5.カワを感じる:かわの操体

 カワの操体を一度味わうと、イメージを使って皮膚の感覚を呼び出し、姿勢の調整や自己治療に使う事が可能になります。

以下のエクササイズを、遊び気分でやってみて下さい。

 

感覚スケッチ

 

感覚をつなぐ

物理的には カワ(皮膚)は全てつながっていますが、意識の中ではバラバラになっています。

ばらばらになっているカワの感覚を 意識の中で繋ぎなおしてみましょう。

自分の感じ取りやすい(足の先でも、頭のてっぺんでも、手でも)ところからはじめ、順々に 皮膚の感覚を追って行って、全身につながれば成功です。

足の指から順番につないで行く例を載せます。

  1. まず 両足の小指のカワ(皮膚)を意識し、感じ取るようにします。
  2. 次に 隣の指(薬指)のカワを感じ取ります。
  3. 小指と薬指の感覚をつないで ひとつにします。
  4. さらに中指を意識して 小指から中指までの三本の指を同時に感じるようにします。
  5. 感じがわかってきたら、そのまま どんどん継ぎ足していきます。
  6. こうやって順々に 足⇒胴体⇒頭⇒腕⇒手 と、感じる範囲を広げるように全身をつないで行きます。

______________________________

_作業指示_
かわの操体に関する抜粋によると、感じ取りやすいところから皮膚の感覚を順々に追っていき、どのような状態になれば成功とされていますか。

______________________________

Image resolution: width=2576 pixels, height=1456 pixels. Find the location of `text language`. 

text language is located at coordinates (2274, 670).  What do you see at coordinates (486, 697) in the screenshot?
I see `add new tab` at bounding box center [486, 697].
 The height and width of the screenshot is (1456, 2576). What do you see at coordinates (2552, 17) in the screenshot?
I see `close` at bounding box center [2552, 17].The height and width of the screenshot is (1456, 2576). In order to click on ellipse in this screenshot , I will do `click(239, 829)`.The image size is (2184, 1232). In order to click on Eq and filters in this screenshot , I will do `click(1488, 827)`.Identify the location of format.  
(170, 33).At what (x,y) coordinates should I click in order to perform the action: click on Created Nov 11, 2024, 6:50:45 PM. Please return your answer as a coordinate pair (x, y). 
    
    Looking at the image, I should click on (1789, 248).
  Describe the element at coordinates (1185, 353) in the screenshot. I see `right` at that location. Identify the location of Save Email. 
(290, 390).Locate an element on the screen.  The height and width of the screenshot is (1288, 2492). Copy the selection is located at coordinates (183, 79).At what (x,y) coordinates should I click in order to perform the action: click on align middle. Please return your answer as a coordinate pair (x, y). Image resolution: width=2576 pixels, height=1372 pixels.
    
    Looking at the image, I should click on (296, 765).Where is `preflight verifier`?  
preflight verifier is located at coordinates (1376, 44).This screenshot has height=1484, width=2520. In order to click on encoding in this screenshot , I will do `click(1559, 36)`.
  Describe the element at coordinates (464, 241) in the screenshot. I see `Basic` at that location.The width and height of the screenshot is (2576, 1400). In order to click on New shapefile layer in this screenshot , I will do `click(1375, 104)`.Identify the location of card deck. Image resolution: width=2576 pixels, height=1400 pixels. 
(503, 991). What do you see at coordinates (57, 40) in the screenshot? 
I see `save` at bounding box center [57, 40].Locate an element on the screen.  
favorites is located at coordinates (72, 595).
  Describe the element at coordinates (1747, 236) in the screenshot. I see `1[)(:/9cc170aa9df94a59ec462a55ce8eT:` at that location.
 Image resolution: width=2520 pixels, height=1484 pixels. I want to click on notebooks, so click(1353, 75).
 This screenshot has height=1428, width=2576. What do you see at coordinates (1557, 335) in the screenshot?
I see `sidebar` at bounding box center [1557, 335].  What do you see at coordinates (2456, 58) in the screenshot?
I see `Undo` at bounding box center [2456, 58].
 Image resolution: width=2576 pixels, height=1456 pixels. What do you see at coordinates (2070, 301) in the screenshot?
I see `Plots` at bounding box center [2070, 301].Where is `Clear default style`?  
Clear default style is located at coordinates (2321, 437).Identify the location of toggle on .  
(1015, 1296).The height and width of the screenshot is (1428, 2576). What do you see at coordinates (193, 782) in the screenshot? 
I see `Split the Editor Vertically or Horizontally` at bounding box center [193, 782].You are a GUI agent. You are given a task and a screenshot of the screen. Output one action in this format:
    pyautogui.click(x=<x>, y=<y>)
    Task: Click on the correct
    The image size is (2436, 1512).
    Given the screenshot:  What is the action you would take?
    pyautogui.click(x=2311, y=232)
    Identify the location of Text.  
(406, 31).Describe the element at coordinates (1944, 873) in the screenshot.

______________________________

_解答欄_
皮膚の感覚が全身につながれば成功です。